:: Exercise ::
In the data below, how many lines contain the word "click"? Answer with the number alone.

:: Information shown ::
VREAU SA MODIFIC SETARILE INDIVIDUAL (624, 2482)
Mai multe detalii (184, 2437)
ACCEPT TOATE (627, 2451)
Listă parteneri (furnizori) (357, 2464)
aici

==

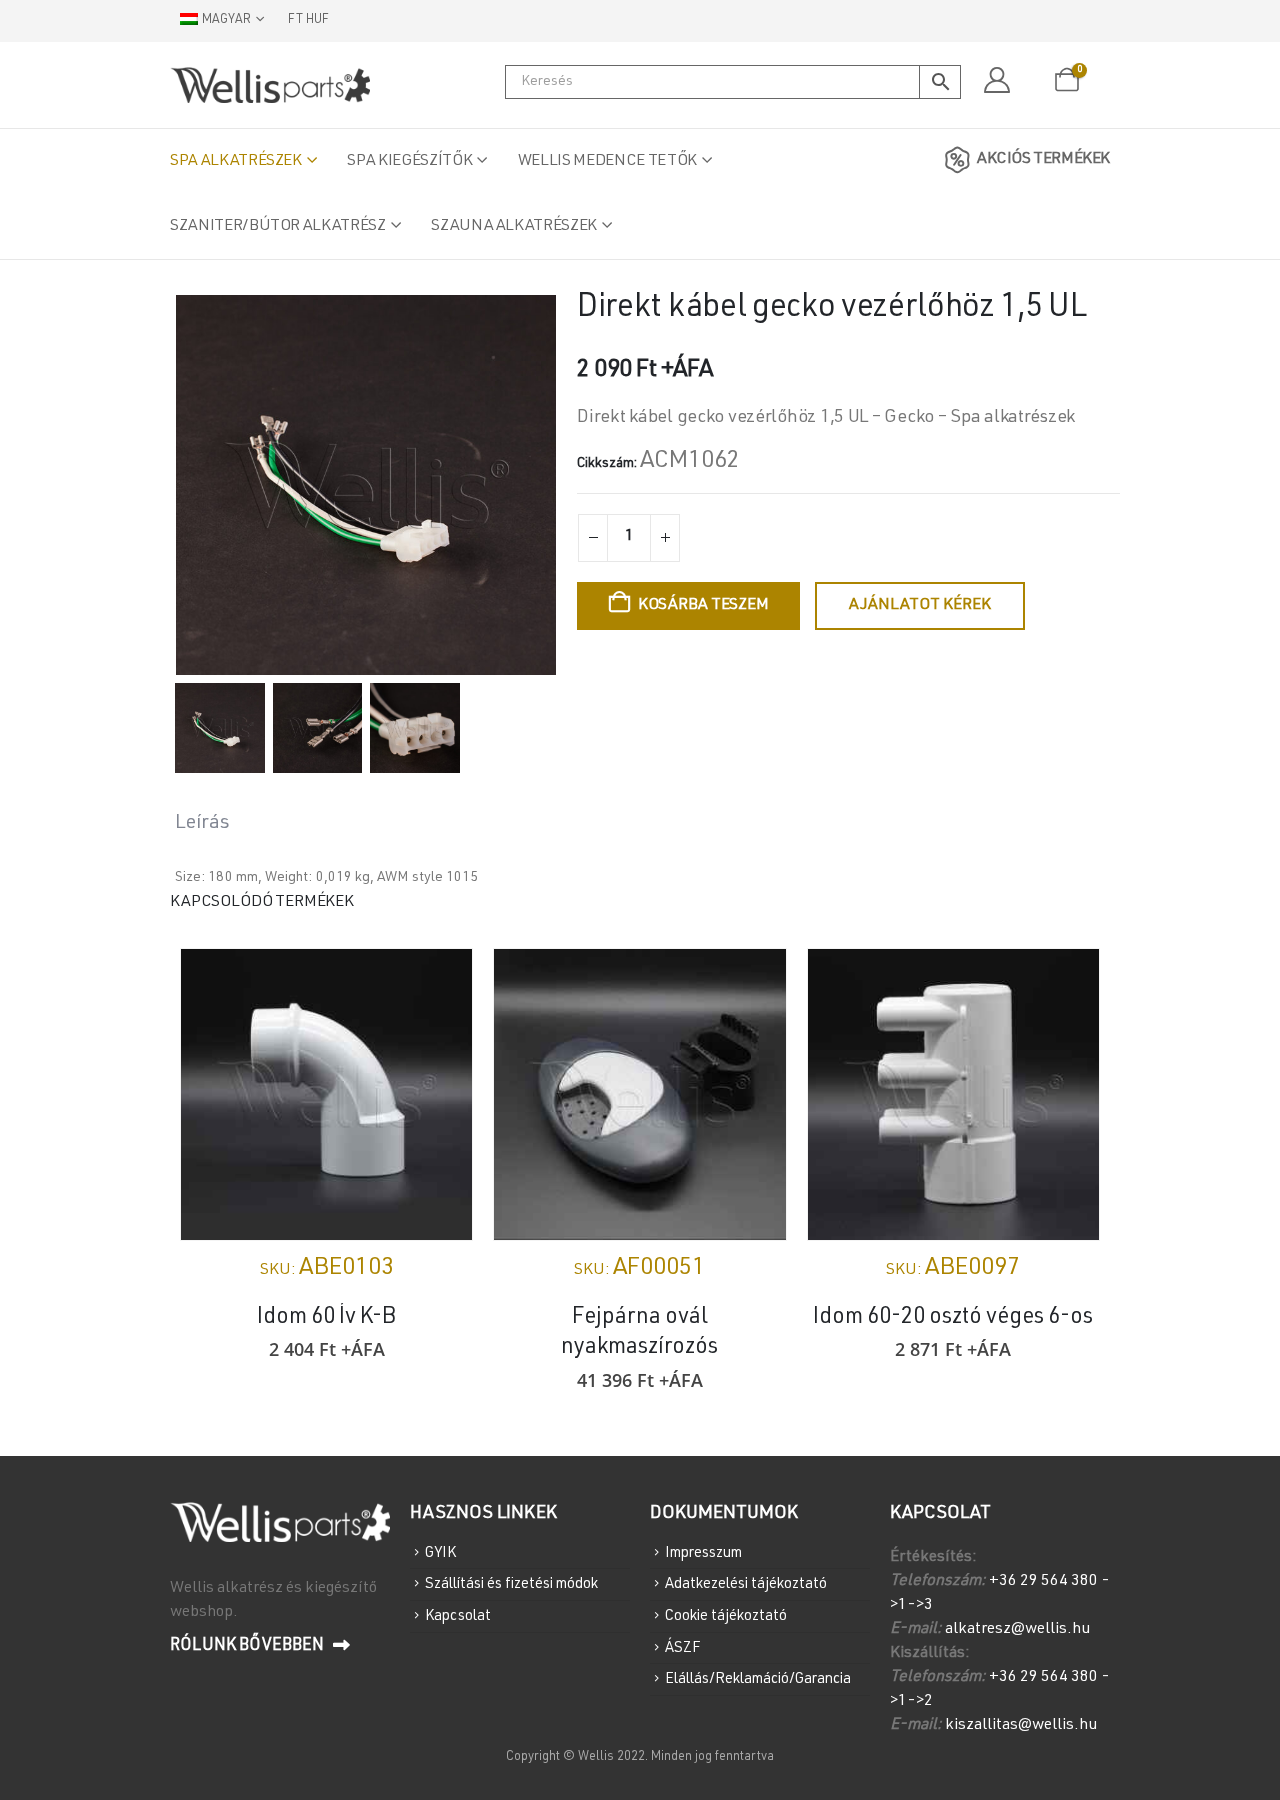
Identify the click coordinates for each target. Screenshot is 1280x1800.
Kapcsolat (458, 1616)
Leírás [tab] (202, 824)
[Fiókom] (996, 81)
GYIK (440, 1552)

==

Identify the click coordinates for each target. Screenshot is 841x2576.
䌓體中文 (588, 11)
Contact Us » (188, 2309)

:: Result of the task ::
2